Es por eso que argumenta ante los periodistas que las
huelgas y las movidas estudiantiles son importantes, pero no esenciales; porque
no se puede puede olvidar a las dos organizaciones que han combatido en el
pasado preparando los tiempos que han venido. Desde el 3 de mayo, afirma, no
hay Estado en Francia, pero eso no quiere decir que no deba haberlo. Da por
seguro que el referéndum le dará la espalda a De Gaulle, por lo que la Asamblea
se deberá disolver y se deberá crear un gobierno de transición. Un gobierno
formado por diez miembros no escogidos por su ideología y el cual, regardez la gilipolluá, “si es
necesario, dirigiré yo”. Aunque, acto seguido la vaselina, puede haber otros
que quieran legítimamente ese puesto, “y estoy pensando en Pierre Mendes-France”
(caramelo envenenado: de esta manera, ante los votantes burgueses y amantes del
orden, Mitterrand está estableciendo una dicotomía entre él y Mendes-France que
le debería dar acceso a sus votos).
Y por si alguien tiene alguna duda de las intenciones “altruistas”
del viejo zorro socialista, apunta: claro que, también, va a quedar vacante la
presidencia de la República. “Y, en ese caso”, remacha, “yo soy candidato”
(segunda jugada, por si falla la primera: ahora trata de atraer a las izquierdas,
haciéndoles soñar con un ticket Mitterrand-Mendes, a la americana).
Como en el año 1968 todavía quedaban periodistas de verdad,
en el turno de preguntas hubo uno que le preguntó a Mitterrand, sin conseguir
que éste le respondiese, si su propuesta no significaba “cambiar un gobierno
que no ha tenido ninguna autoridad desde hace diez días por un gobierno que no
ha tenido ninguna autoridad desde hace diez años”.

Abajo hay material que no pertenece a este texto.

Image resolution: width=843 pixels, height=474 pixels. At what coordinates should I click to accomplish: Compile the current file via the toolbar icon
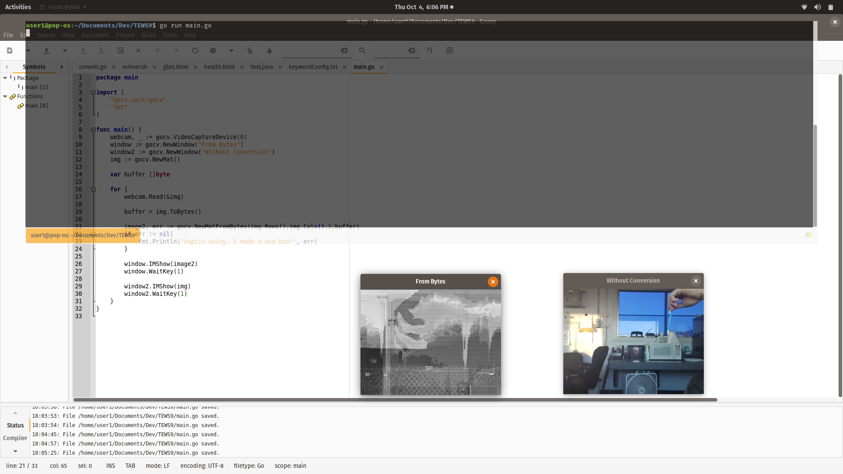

En todo este movimiento, Mitterrand cree estar fuertemente
apoyado por el Partido Comunista, pero, cuando menos en parte, no es así. A los
comunistas hay una pieza del ajedrez mitterrandino que no les va nada:
Mendes-France. Lo temen como líder de un gobierno de concentración de
izquierdas (y quien no lo entienda, que se cuestione por qué el comunismo
español jamás suelta la cabeza de Izquierda Unida, que es una coalición) y
saben que, como miembro del PSU, está en la única formación política de
izquierdas que ha estado, incondicionalmente y desde el principio, a favor del
movimiento estudiantil (que sí, lector, que sí: la única…)
Los comunistas actúan en el terreno que mejor se les da: las
palabras. La demanda de un gobierno de unión democrática se convierte, pronto,
en un gobierno popular. Lo segundo es mover la calle: el 28, el Partido Comunista
convoca una manifestación para el 29, desde la Bastilla a Saint-Lazare. Irán
solos porque, aunque convocan a todos los sindicatos a una reunión
preparatoria, ninguno acude.
Los acontecimientos, sin embargo, van muy deprisa. A las 10
horas de la mañana del miércoles, camino del Elíseo se produce una aparatosa
procesión de tiburones (Citröen DS, el coche de los altos cargos). Se celebra
un consejo de ministros en un palacio presidencial cercado, más que protegido,
por la policía.
A las 11 horas y 24 minutos, dos tiburones negros salen del
Elíseo. En el primero de ellos van el general De Gaulle y su señora.
Oficialmente, De Gaulle ha partido a Colombey. Pero seis
horas después los teléfonos entre este pueblo y París arden. Son los
periodistas, que le cuentan a sus medios que Monsieur le Président no ha llegado, no está allí.
El Presidente de la República ha desaparecido.